決着
条件を呑んだことで、武田は壁に身を寄せ意識を失った振りをした。後味が悪すぎる。勝ったのに大敗した気分だ。
「.............さっきから生徒会室が騒がしいな。」
暴れている。其は確かだろう。他のメンバーがどうなったかは気になるが、取り敢えず生徒会の大将である星々姫乙がいる生徒会室を目指す事にする。
「はぁ..........はぁ............いい加減に倒れなさいよね、おっぱいお化け........」
左腕を右手で抑えながら荒く息を吐く釘宮。身体はボロボロで制服も至る箇所が裂けていた。
「............私は生徒会長だぞ............はぁ........はぁ.....負けんよ.......まな板には.........」
同じく制服はボロボロで下着が見える程に破けている。互いに満身創痍といった状態であった。生徒会室全ての窓ガラスは砕け散り、机や椅子が散乱している。そして生徒会の両扉は廊下側に吹き飛んでおり、戦闘が激しかった事を物語っていた。
「っ...........あんたはいつもいつも私の邪魔をしてッ、目障りなのよぉお!!」
"バチッン!!"
平手打ちを星々へと喰らわせる。星々はそれを喰らうが、微動だにしない。ただ、鼻から流れる血を拭き取る。
「ぎゃぎゃあとそのキンキン声を響かせて、周囲に迷惑ばかりを掛ける。それもこれも釘宮、君がツンデレの殻を被っているからだ。いい加減にやめたらどうだ.......私達は数ヶ月後、三年生になる。高校三年生、18歳。そろそろ素直になるべき歳だろう。」
星々はお返しとばかりに釘宮へと近付き、平手打ちを返した。釘宮は地面へと倒れ、涙目になる。

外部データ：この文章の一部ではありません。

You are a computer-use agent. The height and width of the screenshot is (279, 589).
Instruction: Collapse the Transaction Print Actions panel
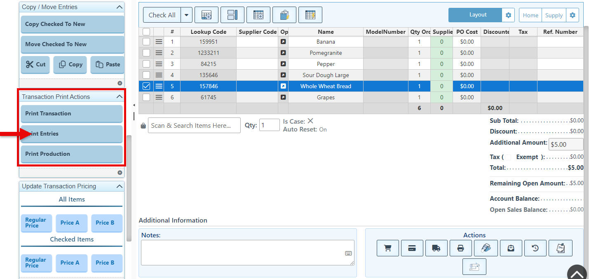coord(119,97)
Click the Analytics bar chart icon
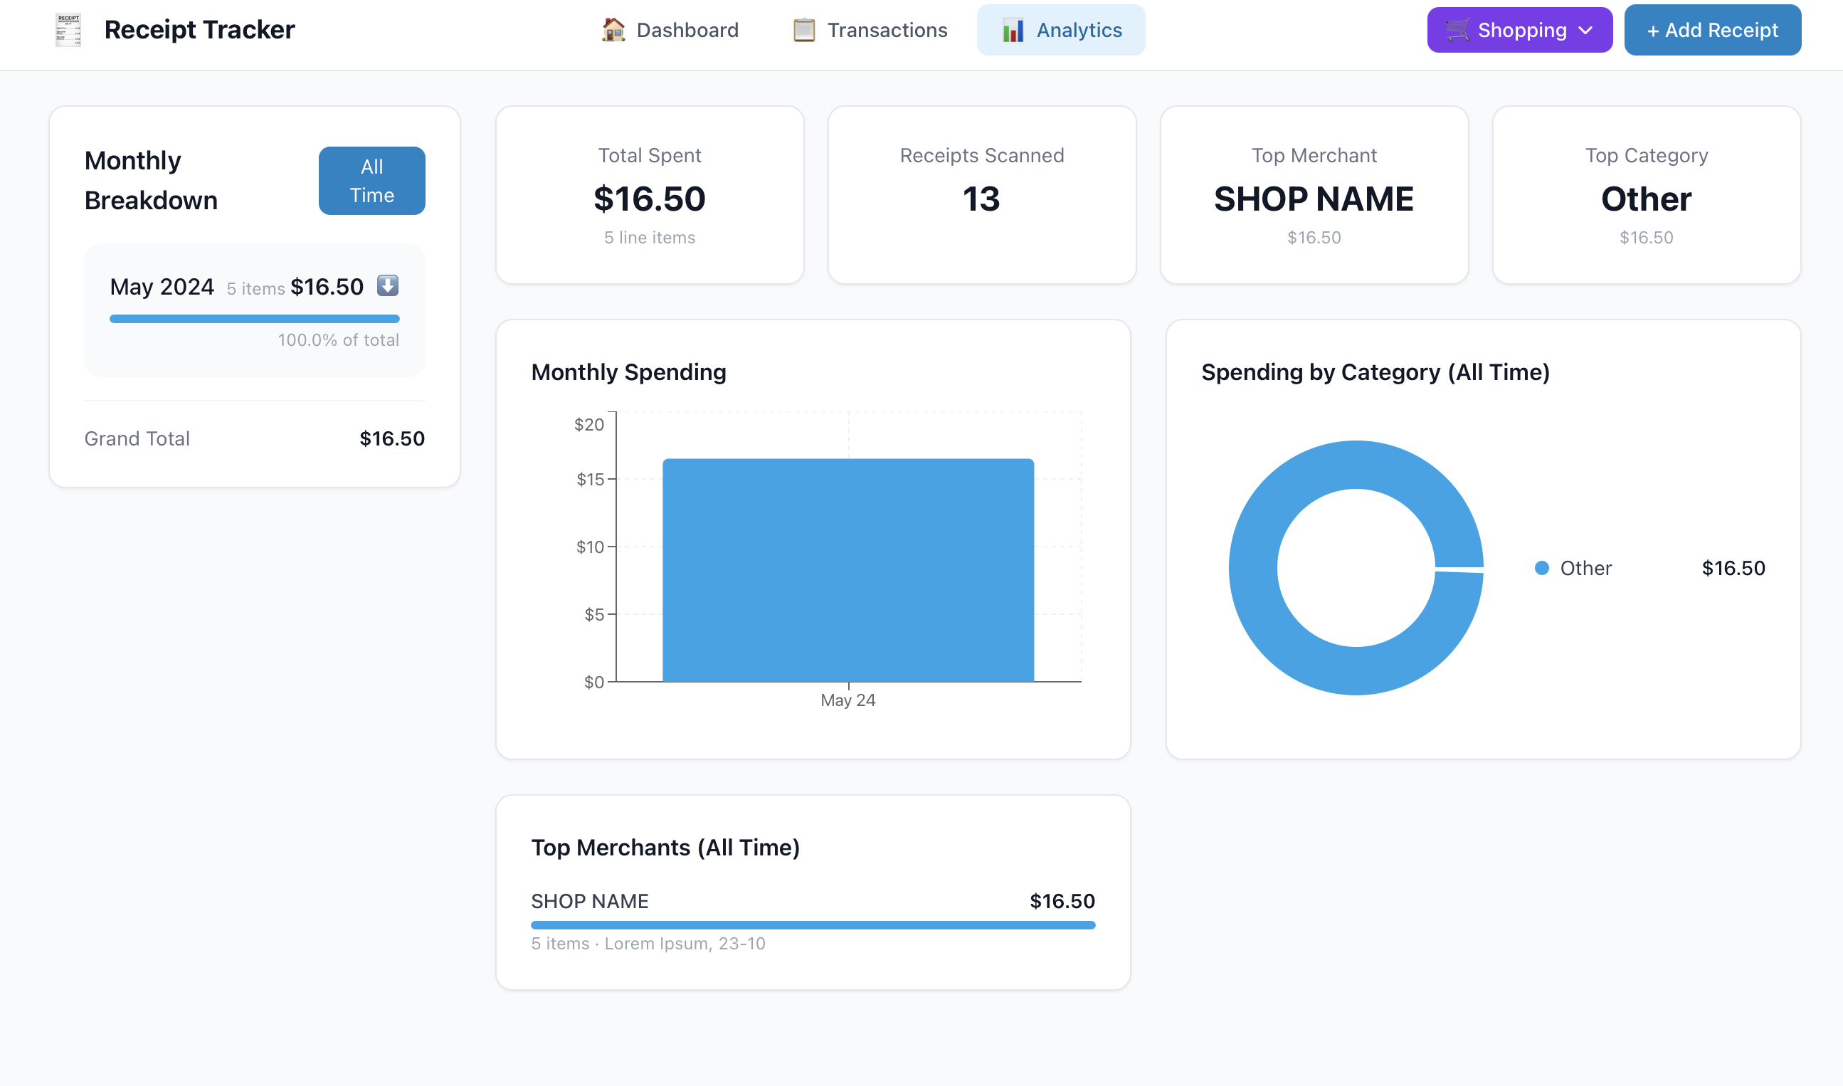 1013,30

「ツインテールも個人的にはギリギリだと思うが.........まぁ、釘宮がアイドルやインフルエンサーなどの職業を目指しているのなら撤回する。」
そして倒れた釘宮の胸ぐらを掴み、真っ直ぐと彼女の目を見る。
「私事が過ぎたな。私は螺舞妓女学園生徒会会長星々姫乙。過ちを正す側の人間。そして君もまた生徒の模範となり、指導をする側の人間だ。しかし、風紀委員は度が過ぎた。暴力は時に必要な過程なのかもしれない。だが、それだけをしていれば暴君に過ぎなくなる。私達が目指す先はその先だ。生徒たちが手を取り合い互いに支え合える関係。社会性を身に付ける事が私達子供の役目なんだ。」
釘宮は歯軋りをしながら星々の手を払い除ける。そして限界の身体に鞭を入れ、立ち上がる。
「っさいのよ」ボソッ
星々も釘宮に続き立ち上がる。
「__________諦めて敗北を認めろ、釘宮。君はもう限界だ。」
そして今度は釘宮が星々へと近付き、両手で彼女の頭を抑える。
「なにをして「限界かどうかは私が決めるッ!!」いだいっ!!?!」
頭突きをした。互いに額から血を流し尻餅を着く。
「うっさい!さい!!うるさいうるさいうるさーい!!!」
子供の癇癪の様に叫び散らす釘宮。そして獣の様に這いながら、限界の身体で星々の元へと身体を引き摺らせる。
「どいつもこいつも友人の事好きになりやがって!ふざっけんじゃねーわよ!!私が友人の幼馴染!結婚の約束もしたもん!!くそッ!!クソォ!!!お前や時崎、そして心眼先生さえいなければ全部上手く言ったんだッ!!うがああああああああああ!!!」
星々へと無我夢中で襲い掛かる。
「_____________ならば、しっかりと手綱を握って置くべきだったな。」
星々はそれを軽く流し首筋へと一閃手刀を叩き込む。
(友人、行かないでよ..............)
釘宮は薄れゆく意識の中で、教室の外に背を預け此方へと視線を向ける銀城の姿を最後に目にするのだった。